Alpha diversity measures of detected ARGs/biocides (based on BacMet v.2.0) in all Peromyscus gossypinus intestinal samples (small and large) at the four sites (defined either by the number of bacterial/archaeal OTUs observed or by Chao1, ACE, Shannon, inverse Simpson, and Fisher diversity measures).

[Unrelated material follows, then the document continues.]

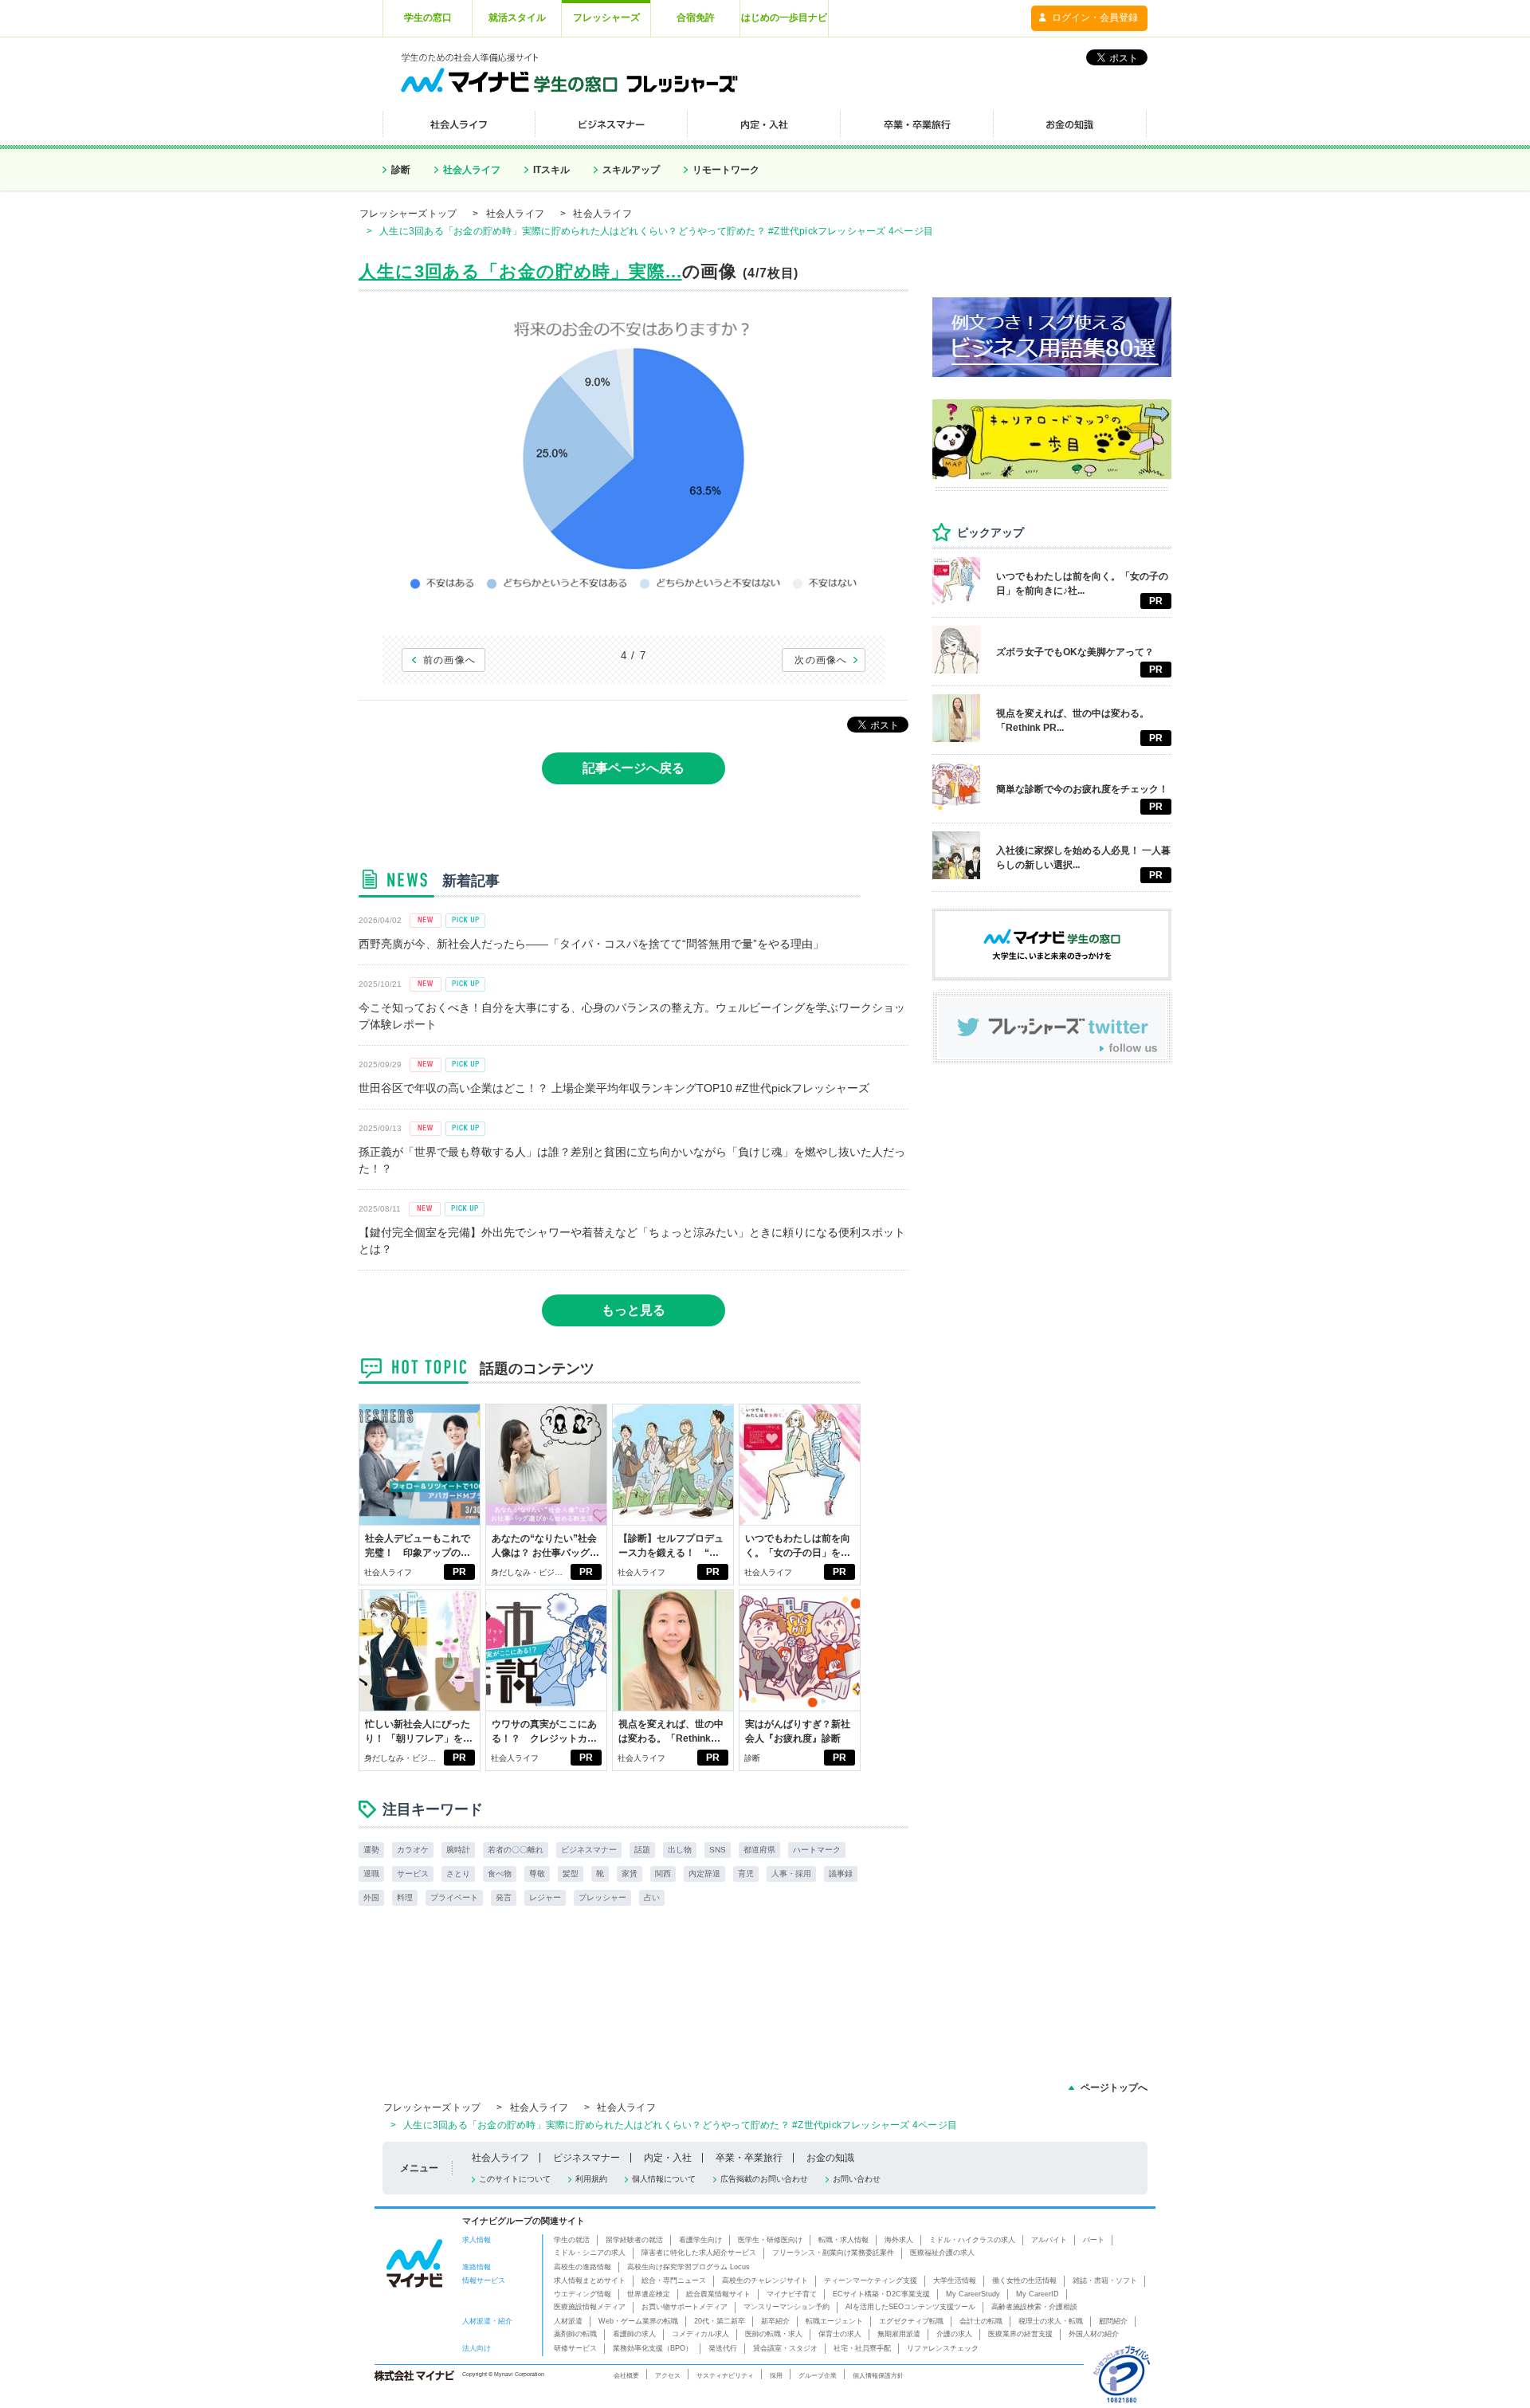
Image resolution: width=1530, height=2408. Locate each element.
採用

We observed that the predominant metal resistance gene (MRG) subtypes were among several classes of membrane transporters, including ABCs and P-type ATPases (Table S17). Several of the top 50 subtypes confer resistance to one or multiple HMs and included those that confer resistance to Ni (nrsR, dmeR, and nikD), Fe (furA, ideR, and bfrA), Cu (copR, ricR, and cusR/ylcA), Cr-Te (ruvB and recG), Cd (actR), and Co-Ni (fecE) (Table S16). The nrsR gene was the most abundant MRG subtype overall between all samples (average of 0.34 MRG gene per 16S rRNA copy) and encodes a protein that is part of a two-component signal transduction system involved in Ni2+ sensing. In addition, we found significant differences in the abundance of several MRG types, including Cu, As, Ni, Fe, Co-Ni, and Cr, among others (Table S19). Pairwise comparisons revealed that many of these MRG types (e.g., Co, Ni, and Cd-Zn-Ni) were significantly greater (mean ± SD MRGs/biocides per 16S rRNA copy) in abundance in samples from PB (0.33 ± 31.97) and TB (0.67 ± 69.34) compared to either AB (0.01 ± 0.24) or UR (0.01 ± 0.22) (Table S18). Shannon indices based on the MRG subtypes ranged from 3.56 and 4.56, and we observed significantly higher diversity of MRGs in samples from PB and TB than in those from either AB or UR (Fig. 8; see Table S21 in the supplemental material).

FIG 8

Alpha diversity measures of detected MRGs (based on BacMet v.2.0) in all Peromyscus gossypinus intestinal samples (small and large) at the four sites (defined either by the number of bacterial/archaeal OTUs observed or by Chao1, ACE, Shannon, inverse Simpson, and Fisher diversity measures).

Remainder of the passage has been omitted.